## Work instruction:
A word-for-word transcription of the records is required.

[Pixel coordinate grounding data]
= = = = = = =
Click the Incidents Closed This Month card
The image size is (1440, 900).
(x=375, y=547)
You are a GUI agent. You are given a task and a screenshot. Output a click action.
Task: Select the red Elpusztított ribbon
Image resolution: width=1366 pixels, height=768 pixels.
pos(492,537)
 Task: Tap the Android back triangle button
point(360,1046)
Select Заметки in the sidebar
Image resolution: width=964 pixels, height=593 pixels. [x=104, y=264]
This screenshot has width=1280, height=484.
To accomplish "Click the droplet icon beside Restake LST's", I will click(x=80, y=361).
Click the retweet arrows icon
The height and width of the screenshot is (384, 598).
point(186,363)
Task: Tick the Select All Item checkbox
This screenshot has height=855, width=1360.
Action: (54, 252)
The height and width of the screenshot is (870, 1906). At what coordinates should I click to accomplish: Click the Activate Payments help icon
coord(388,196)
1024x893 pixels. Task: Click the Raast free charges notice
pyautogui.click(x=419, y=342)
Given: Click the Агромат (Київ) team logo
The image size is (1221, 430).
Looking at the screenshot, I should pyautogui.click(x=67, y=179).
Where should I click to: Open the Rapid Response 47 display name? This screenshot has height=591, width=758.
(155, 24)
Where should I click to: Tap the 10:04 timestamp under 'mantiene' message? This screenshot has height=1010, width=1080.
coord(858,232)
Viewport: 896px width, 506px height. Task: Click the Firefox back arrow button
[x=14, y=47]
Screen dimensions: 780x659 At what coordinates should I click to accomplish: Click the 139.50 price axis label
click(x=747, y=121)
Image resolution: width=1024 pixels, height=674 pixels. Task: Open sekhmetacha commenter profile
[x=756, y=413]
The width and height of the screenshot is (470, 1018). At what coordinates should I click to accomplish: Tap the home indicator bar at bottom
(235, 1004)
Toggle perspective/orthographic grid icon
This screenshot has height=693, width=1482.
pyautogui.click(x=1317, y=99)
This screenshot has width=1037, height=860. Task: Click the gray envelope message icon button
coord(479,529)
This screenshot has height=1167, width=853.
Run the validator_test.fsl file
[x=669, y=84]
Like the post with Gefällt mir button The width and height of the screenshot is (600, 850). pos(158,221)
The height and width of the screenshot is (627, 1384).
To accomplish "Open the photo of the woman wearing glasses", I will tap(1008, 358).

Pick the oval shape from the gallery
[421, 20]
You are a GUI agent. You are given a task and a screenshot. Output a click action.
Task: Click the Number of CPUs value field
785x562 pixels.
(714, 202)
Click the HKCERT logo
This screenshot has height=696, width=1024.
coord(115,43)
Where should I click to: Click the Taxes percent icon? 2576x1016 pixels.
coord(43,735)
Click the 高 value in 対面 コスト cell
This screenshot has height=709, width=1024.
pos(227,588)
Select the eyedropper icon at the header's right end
= = = = = = =
## Response:
Click the Incidents Closed This Month card
The image size is (1440, 900).
(x=375, y=547)
You are a GUI agent. You are given a task and a screenshot. Output a click action.
Task: Select the red Elpusztított ribbon
Image resolution: width=1366 pixels, height=768 pixels.
pos(492,537)
 Task: Tap the Android back triangle button
point(360,1046)
Select Заметки in the sidebar
Image resolution: width=964 pixels, height=593 pixels. [x=104, y=264]
This screenshot has width=1280, height=484.
To accomplish "Click the droplet icon beside Restake LST's", I will click(x=80, y=361).
Click the retweet arrows icon
The height and width of the screenshot is (384, 598).
point(186,363)
Task: Tick the Select All Item checkbox
This screenshot has height=855, width=1360.
Action: (54, 252)
The height and width of the screenshot is (870, 1906). At what coordinates should I click to accomplish: Click the Activate Payments help icon
coord(388,196)
1024x893 pixels. Task: Click the Raast free charges notice
pyautogui.click(x=419, y=342)
Given: Click the Агромат (Київ) team logo
The image size is (1221, 430).
Looking at the screenshot, I should pyautogui.click(x=67, y=179).
Where should I click to: Open the Rapid Response 47 display name? This screenshot has height=591, width=758.
(155, 24)
Where should I click to: Tap the 10:04 timestamp under 'mantiene' message? This screenshot has height=1010, width=1080.
coord(858,232)
Viewport: 896px width, 506px height. Task: Click the Firefox back arrow button
[x=14, y=47]
Screen dimensions: 780x659 At what coordinates should I click to accomplish: Click the 139.50 price axis label
click(x=747, y=121)
Image resolution: width=1024 pixels, height=674 pixels. Task: Open sekhmetacha commenter profile
[x=756, y=413]
The width and height of the screenshot is (470, 1018). At what coordinates should I click to accomplish: Tap the home indicator bar at bottom
(235, 1004)
Toggle perspective/orthographic grid icon
This screenshot has height=693, width=1482.
pyautogui.click(x=1317, y=99)
This screenshot has width=1037, height=860. Task: Click the gray envelope message icon button
coord(479,529)
This screenshot has height=1167, width=853.
Run the validator_test.fsl file
[x=669, y=84]
Like the post with Gefällt mir button The width and height of the screenshot is (600, 850). pos(158,221)
The height and width of the screenshot is (627, 1384).
To accomplish "Open the photo of the woman wearing glasses", I will tap(1008, 358).

Pick the oval shape from the gallery
[421, 20]
You are a GUI agent. You are given a task and a screenshot. Output a click action.
Task: Click the Number of CPUs value field
785x562 pixels.
(714, 202)
Click the HKCERT logo
This screenshot has height=696, width=1024.
coord(115,43)
Where should I click to: Click the Taxes percent icon? 2576x1016 pixels.
coord(43,735)
Click the 高 value in 対面 コスト cell
This screenshot has height=709, width=1024.
pos(227,588)
Select the eyedropper icon at the header's right end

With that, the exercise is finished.